Claudia Gordillo

El Caribe Nicaragüense | The Nicaraguan Caribbean

Claudia Gordillo El Caribe Nicaragüense | The Nicaraguan Caribbean
Claudia Gordillo El Caribe Nicaragüense | The Nicaraguan Caribbean
From the mid-eighties through to the early nineties, Gordillo undertook multiple extended journeys to the Caribbean Coast of Nicaragua. At the time the Sandinista revolution was in full swing, and she was working as a war correspondent for the party’s official newspaper Barricada, later as a researcher for the Centro de Investigaciones y Documentación de la Costa Atlántica (CIDCA). Despite the central government’s attempts to strengthen ties with local communities in keeping with its revolutionary agenda and nation-building efforts, as the decade progressed, already extant tensions escalated into armed conflict during the Contra War.

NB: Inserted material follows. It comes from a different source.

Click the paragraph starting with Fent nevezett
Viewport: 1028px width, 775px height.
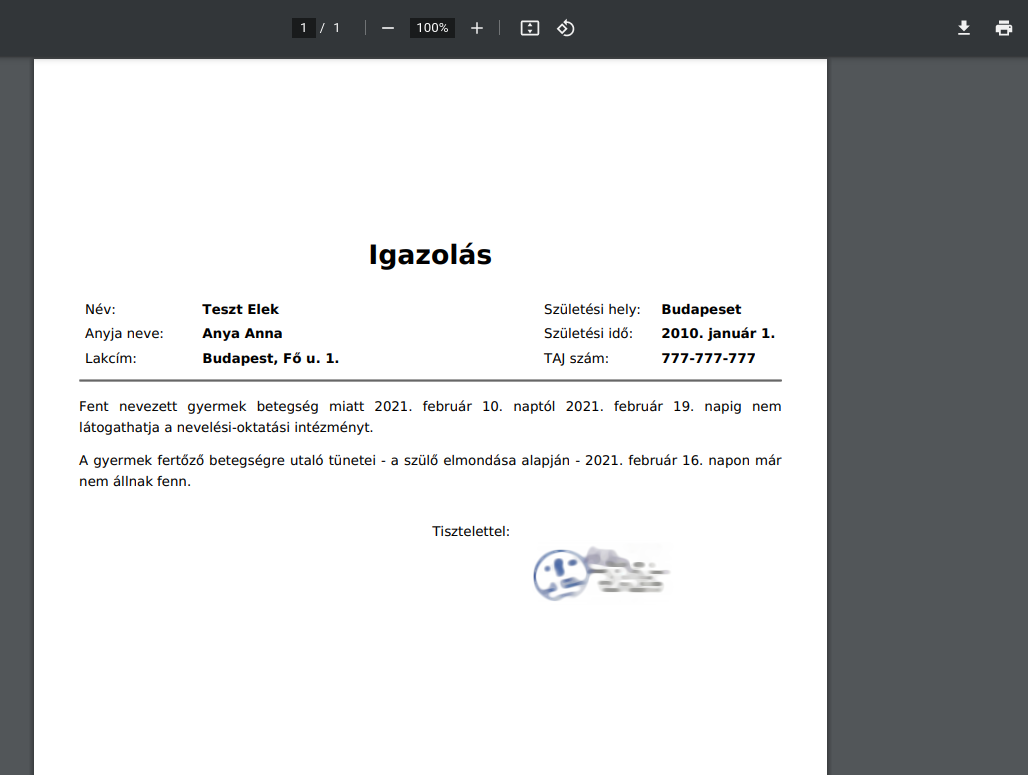430,417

The Coast is a region where diverse Indigenous and Afro-descendant communities have thrived for generations, managing to subvert or avoid control from the outside, striving towards autonomy. Historically, the region had maintained its independence from the Spanish colonial empire, although it became – in part – a British protectorate from the 18th to the 19th century. It was eventually annexed and incorporated into the Nicaraguan Republic in 1894, up until 1987, when, the region was finally granted autonomy.

Aspirations towards self-rule are immediately evident in Gordillo’s photographs, as she portrayed the lives of the multi-ethnic communities along the Coast with dignity and self-assurance. Indeed, this extensive body of work represents a unique record of places and people who became the protagonists of their own stories during a decisive period in the region’s history. We are proud to present this work for the first time outside of Central America.